Botswana’s economy is largely dependent on Diamond…Botswana is the world’s largest exporter of Diamonds. Other minerals exist in minor proportion. Cattle raising exist. Tourism is the second largest source of revenue for the country.
For an African country, Botswana has a well-developed tourism industry, world-class hotels and resorts etc. The government, in cooperation with the private sector, has well managed game preserves. The Okavango Delta, the world’s largest inland delta, is a well developed tourist attraction in Northwest Botswana.
Botswana’s economy is the fasted growing one in Africa. Her income per capita, $4,340, is one of the highest in black Africa. As a result of her good economic performance, those trying to escape from Zimbabwe’s poverty flood Botswana. Botswana had to build an electric fence at its border with Zimbabwe to check the deluge of economic refugees flowing from Zimbabwe into its territory.
Despite its excellent economic growth, in recent years, 9% annually, Botswana remains a poor country. Moreover HIV-AIDS is ravaging the country. Botswana has the highest HIV-AIDS infected population in the world, 37% of the population (more than one in every three persons is infected). This means that the future of Botswana is not very bright given the coming demise of nearly half of its population from the AIDS plague. However, unlike poorer African countries, Botswana is making AIDS treatment drugs freely available to those with the disease.

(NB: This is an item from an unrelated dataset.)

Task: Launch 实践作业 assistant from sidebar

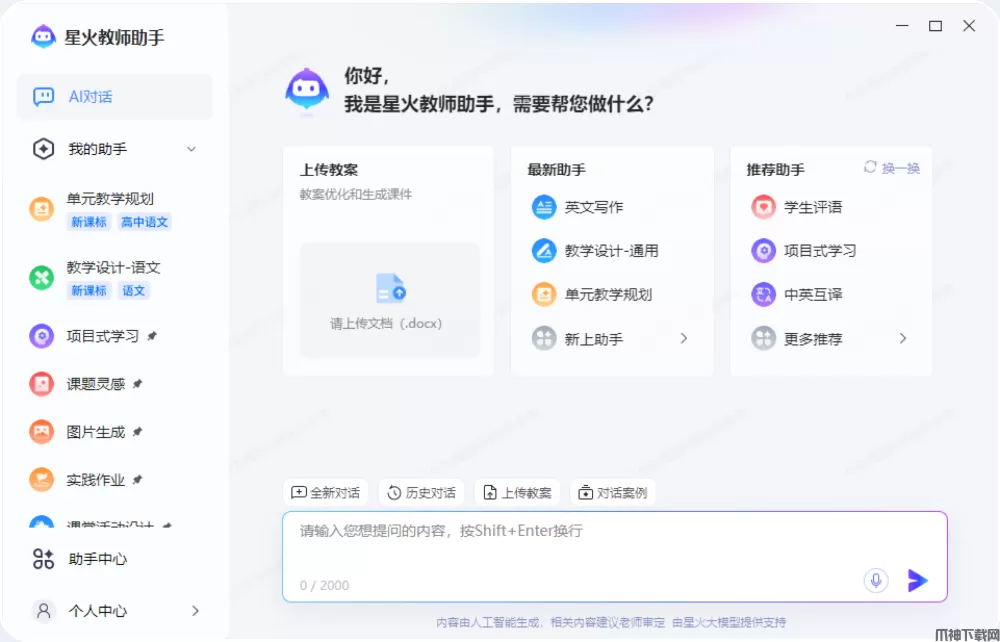Action: tap(95, 480)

All said Botswana is a thriving democracy in the South African region; its economy, though dependent on diamond and tourism, is doing well. However, since only one political party, Botswana Democratic Party, a party dominated by the majority Setswanas, has ruled the country since independence, it remains to be seen if a different party can win the national election, and, if so, whether power can be successfully transferred to it. Thus, the last test of democracy, transfer of political power to different parties, has not been met yet in Botswana.